Prompt: Copy each line of the data that has "agent" in it.
____
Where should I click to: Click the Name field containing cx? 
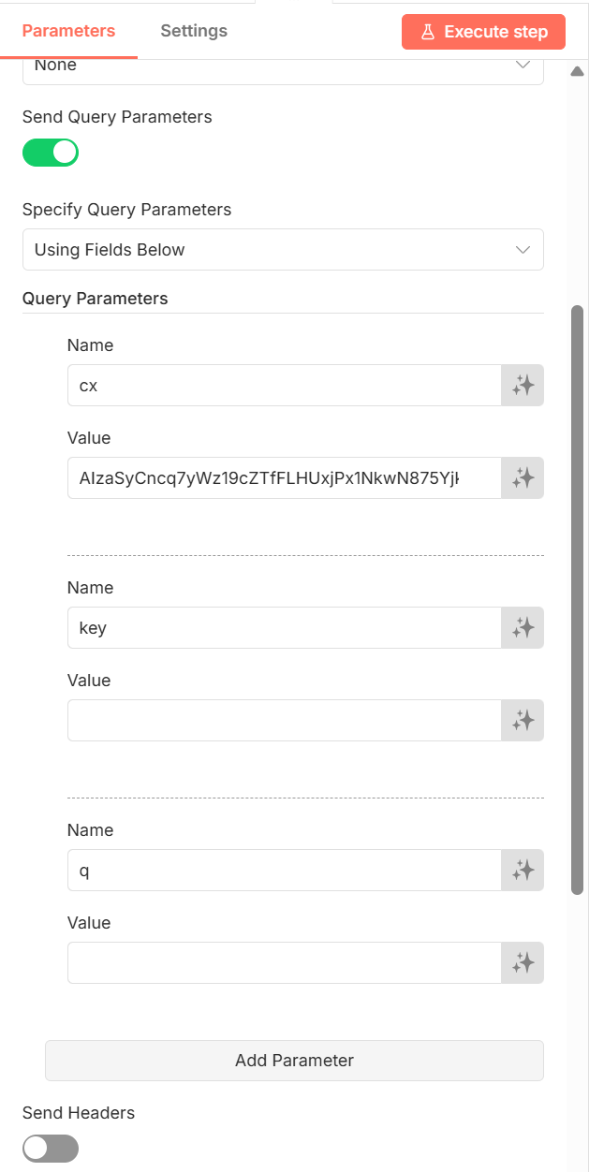284,385
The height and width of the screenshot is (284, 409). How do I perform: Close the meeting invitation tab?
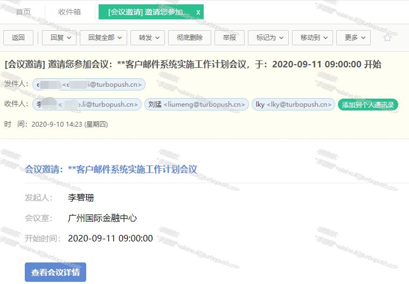click(198, 12)
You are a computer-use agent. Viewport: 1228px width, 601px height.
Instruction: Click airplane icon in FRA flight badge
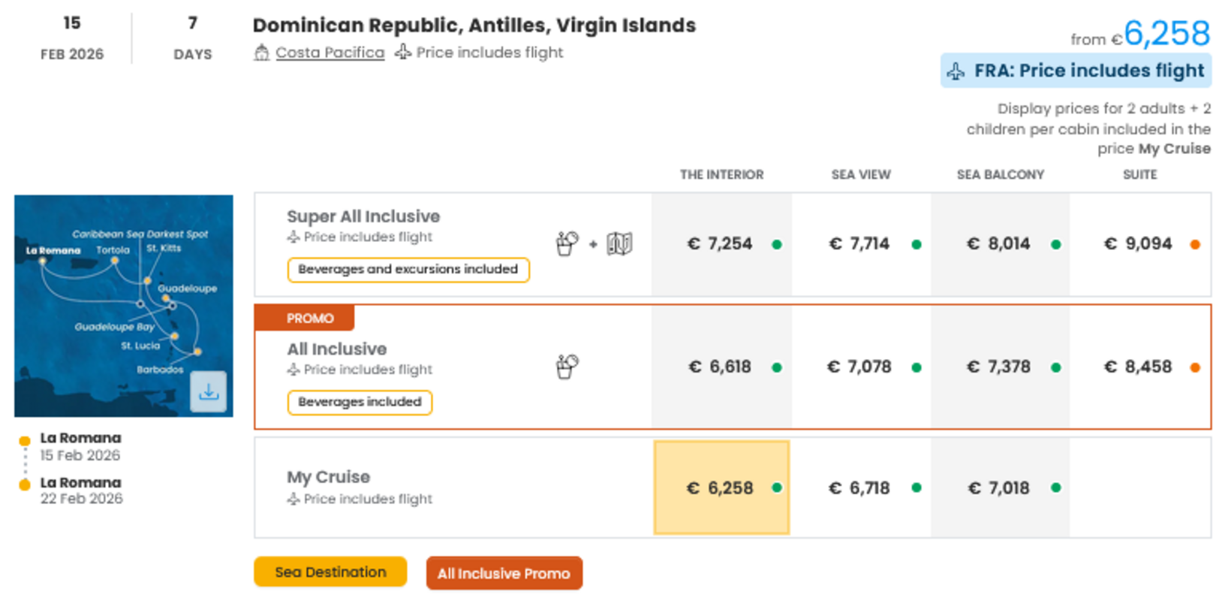pos(956,71)
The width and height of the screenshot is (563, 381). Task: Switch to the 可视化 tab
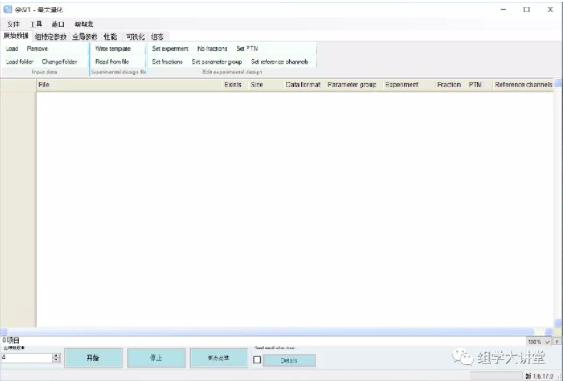[x=134, y=37]
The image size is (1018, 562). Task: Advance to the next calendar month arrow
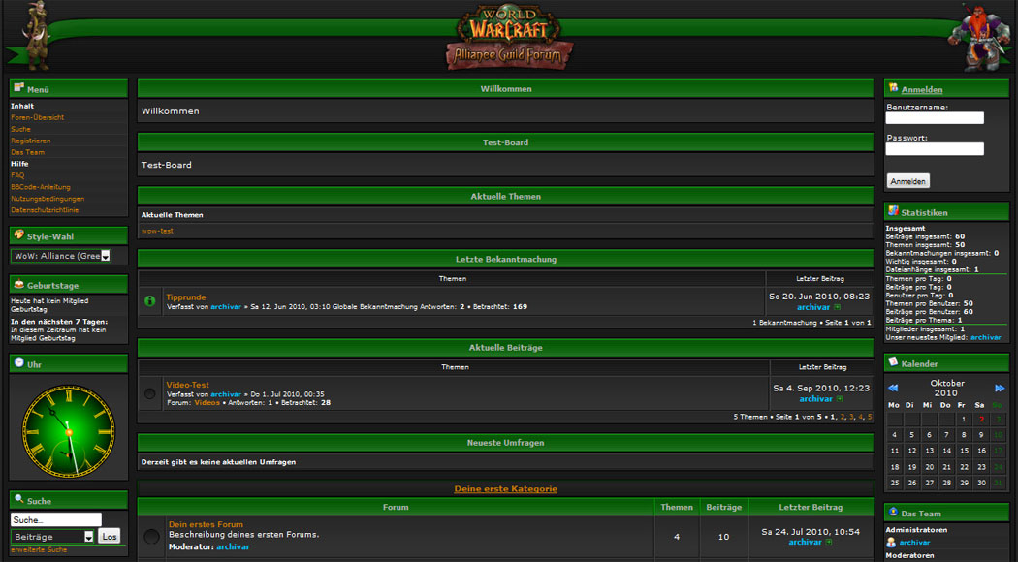point(1000,389)
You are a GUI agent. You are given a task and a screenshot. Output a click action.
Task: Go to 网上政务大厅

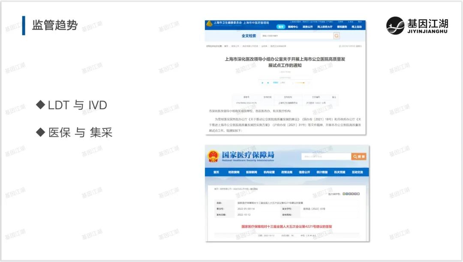[325, 27]
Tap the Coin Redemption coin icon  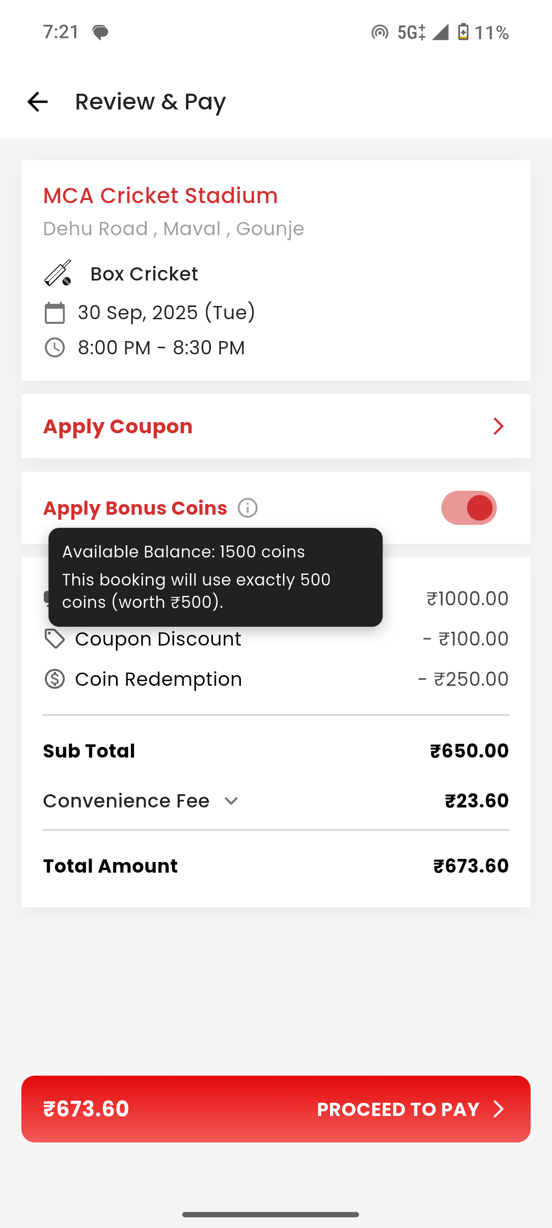tap(54, 679)
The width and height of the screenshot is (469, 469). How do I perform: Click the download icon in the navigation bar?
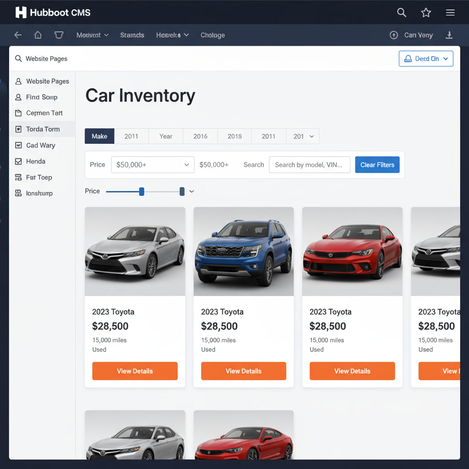(x=449, y=35)
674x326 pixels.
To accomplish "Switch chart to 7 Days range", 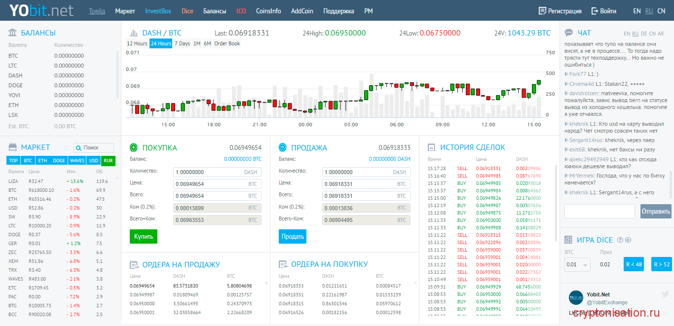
____
Reply:
You are a computer-use agent. Viewport: 1228px width, 601px height.
You are a GUI agent. You are given a task and a screenshot. Output a click action.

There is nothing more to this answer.